START Excerpted text

God’s View on Premarital Sex – Part 2

Written by M. Ashley Evans

March 22, 2019

A Picture of Something Greater

 

 Sex is not just a physical act that brings pleasure. It is so much more. The Bible teaches that it was given to us so that we can become “one flesh” with our spouse. “To Know and To Be Known.”  It is more than just a physical encounter.  It is deeply spiritual. Sex was given to us for many reasons – companionship, procreation, intimacy, physical pleasure, and as a reflection of the Gospel.

 

Companionship

 “Then the Lord God said, “It is not good for the man to be alone; I will make him a helper suitable for him.” Out of the ground the Lord God formed every beast of the field and every bird of the sky, and brought them to the man to see what he would call them; and whatever the man called a living creature, that was its name. The man gave names to all the cattle, and to the birds of the sky, and to every beast of the field, but for Adam, there was not found a helper suitable for him. So the Lord God caused a deep sleep to fall upon the man, and he slept; then He took one of his ribs and closed up the flesh at that place. The Lord God fashioned into a woman the rib which He had taken from the man and brought her to the man. The man said, ‘This is now bone of my bones, And flesh of my flesh; She shall be called Woman, Because she was taken out of Man.’ For this reason a man shall leave his father and his mother, and be joined to his wife, and they shall become one flesh. And the man and his wife were both naked and were not ashamed.  Gen 2:18-25

This is the first marriage. God designed man to need a companion for his work. He designed Eve to be his help-meet. God brought Eve to Adam in the very first marriage. Even before there were parents the concept of ‘leaving and cleaving’ – the very basis of marriage – was created. Two individuals coming together to create a new, complete, singular unit. We can see in other verses that God designed marriage and, therefore, sex, to fulfill the need for companionship.

END Excerpted text

→ **Exercise goal**:
From the article on God's view of premarital sex, pull out the passage starting at "Written by M." and ending at "of the Gospel.", word for word.

START Supplied data

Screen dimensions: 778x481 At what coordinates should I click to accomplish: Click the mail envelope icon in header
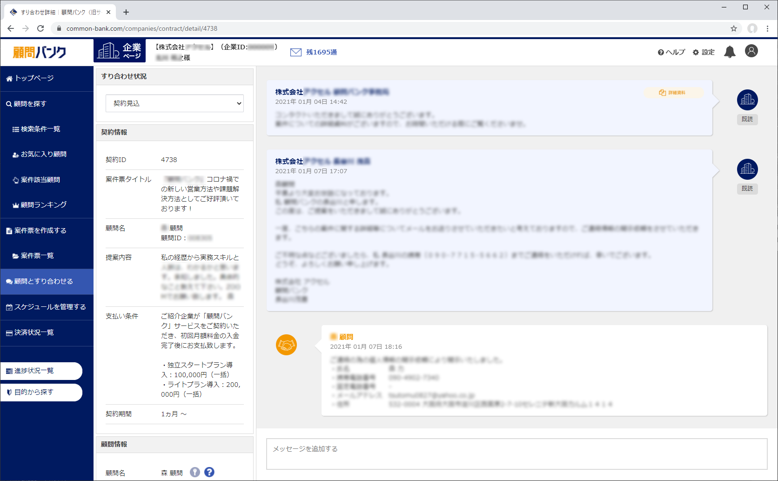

END Supplied data

→ **Written reply**:
Written by M. Ashley Evans

March 22, 2019

A Picture of Something Greater

 

 Sex is not just a physical act that brings pleasure. It is so much more. The Bible teaches that it was given to us so that we can become “one flesh” with our spouse. “To Know and To Be Known.”  It is more than just a physical encounter.  It is deeply spiritual. Sex was given to us for many reasons – companionship, procreation, intimacy, physical pleasure, and as a reflection of the Gospel.